Favourite school food

(148 Posts)
H1954 Wed 06-May-20 07:37:04

I made a salad for lunch yesterday and although I had some rather nice mayonnaise on it I got to thinking about school salads and the delicious salad cream we had! I had loads more favourite school dinners and puddings! Come on GN, do share yours.

Seefah Wed 06-May-20 14:09:44

I hated school dinners so much! I also hated one dinner lady called Mrs Beldon who used to slap our legs all the time, so much so my friend and I went on hunger strike. As a punishment we then had to eat lunch in our lovely headmasters office with him ! Lunches improved dramatically. All I remember about lunches was sago, jam, cold carrots, peas pudding, rubber fish, weeds (cress) , and baby poo ( can’t even remember why we nicknamed it that and what it was ? Bananas and custard?). My friend and I were so naughty I would hate to have had to deal with us.

Elderflower2 Wed 06-May-20 13:50:58

On the few occasions I attended school, I remember two things, the horrible acrid smell of the beef stew but the lovely salad dressing on the white cabbage, sure it was just vinegar and sugar but probably my first experience of sweet and sour, loved anything like that ever since.

Lupin Wed 06-May-20 13:43:55

I cannot recall anything memorable except being faced with chewy liver and bacon when I was in my first week as an overwhelmed first year at Twickenham County School for Girls. I refused to eat the bacon and was confronted by a legendary and terrifying mistress called Miss Irons ( Tinny by nickname). I still refused to eat it and she got us both out of an awkward situation by saying I had to bring a note from a parent excusing me from eating bacon. She would tolerate girls who stood up to her and withdrew with a twinkle in her eye. Not my first confrontation, but I liked her in the end.
School meals were spoiled by the possible fate of being given the job of swab, which meant fishing a loathsome cloth from a yukky bowl of water with scraps of food floating in it, having to wring it out and 'swab' the table before we left.

Harris27 Wed 06-May-20 13:42:25

Loved school dinners and my mum was a school cook so she did lots of cooking at home too. But I loved the cake and custard always had a sweet tooth unfortunately!

missdeke Wed 06-May-20 13:34:53

I loved the sago and semolina and still eat it now. I couldn't eat the fake cream though after my mum, who worked in the school kitchens explained that they made it by whisking icing sugar and lard together.....Yuk.
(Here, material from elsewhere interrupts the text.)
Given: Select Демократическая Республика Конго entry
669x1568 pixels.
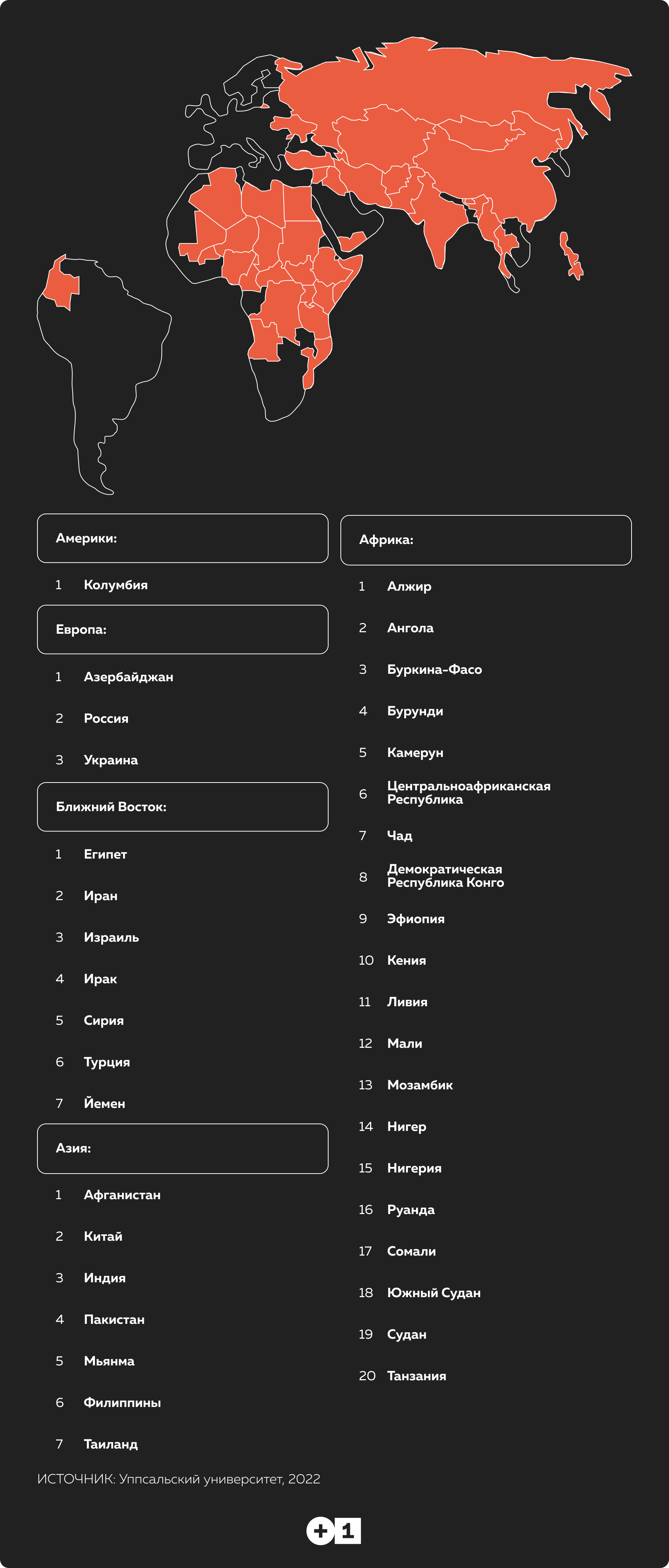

Nanny100 Wed 06-May-20 13:34:41

Miss food love, you must have gone to the same school as me!
I hated everything except sausages. I wasn’t a fussy eater, I ate everything at home, but the school food was truly disgusting.
I remember two nuns forcing my teeth apart using two forks and packing my mouth with the lumpy, grey mashed potato. Then I got a good smacking for vomiting ?
No wonder I had an eating disorder later in life ?

Paperbackwriter Wed 06-May-20 13:15:28

H1954 Heinz still make salad cream! (Possibly someone else as also mentioned this, I haven't read entire thread. Apologies if I'm repeating!)

Juliet27 Wed 06-May-20 13:13:45

No sussexborn gypsy tart was whisked up ideal milk and brown sugar in a pastry case. The trick was to whisk for ages. It was mainly a traditional Kent pudding

CraftyGranny Wed 06-May-20 12:56:50

I remember either a teacher or prefect sat at the table and would serve us from the turines etc set at each table.

Sussexborn Wed 06-May-20 12:47:40

I quite liked gipsy tart if that was the one with mixed fruit jam and cornflakes on top. I did try to make one but it didn’t seem right.

I hated school milk in the infant school. The infants were in one room with a movable partition wall. The teacher insisted on the milk crates being left by the coal fire to warm up. Yuk!

Georgesgran Wed 06-May-20 12:43:41

I went to an all Girls Grammar School in the early 60’s. School dinners were compulsory, even for girls who lived nearby.
We also had a teacher or prefect on each table, who served out the main course and tureens of vegetables were then passed around the table.

The Headmistress was fearsome (but fair) and took her meal sitting on a slightly raised platform. Every day, she was joined by 2 of the girls, who would serve and eat with her and if necessary she would advise on table etiquette!

Shortlegs Wed 06-May-20 12:41:43

There was a cheese pie ( sort of tray bake) that was ok. The worst had to be liver, green tinge to it, horrible stuff.

Bossyrossy Wed 06-May-20 12:39:37

Thick cold custard with a skin on. Mock cream also delicious.

gillyjp Wed 06-May-20 12:36:32

Ooh - Gypsy tart was my absolute favourite! However, try as I might I've never been able to reproduce this in all its scrumptiousness. Tried various recipes so I'm beginning to wonder if it is my taste buds that have changed! Someone mentioned butterscotch tart which I think is another name for Gypsy tart. Might give that a go.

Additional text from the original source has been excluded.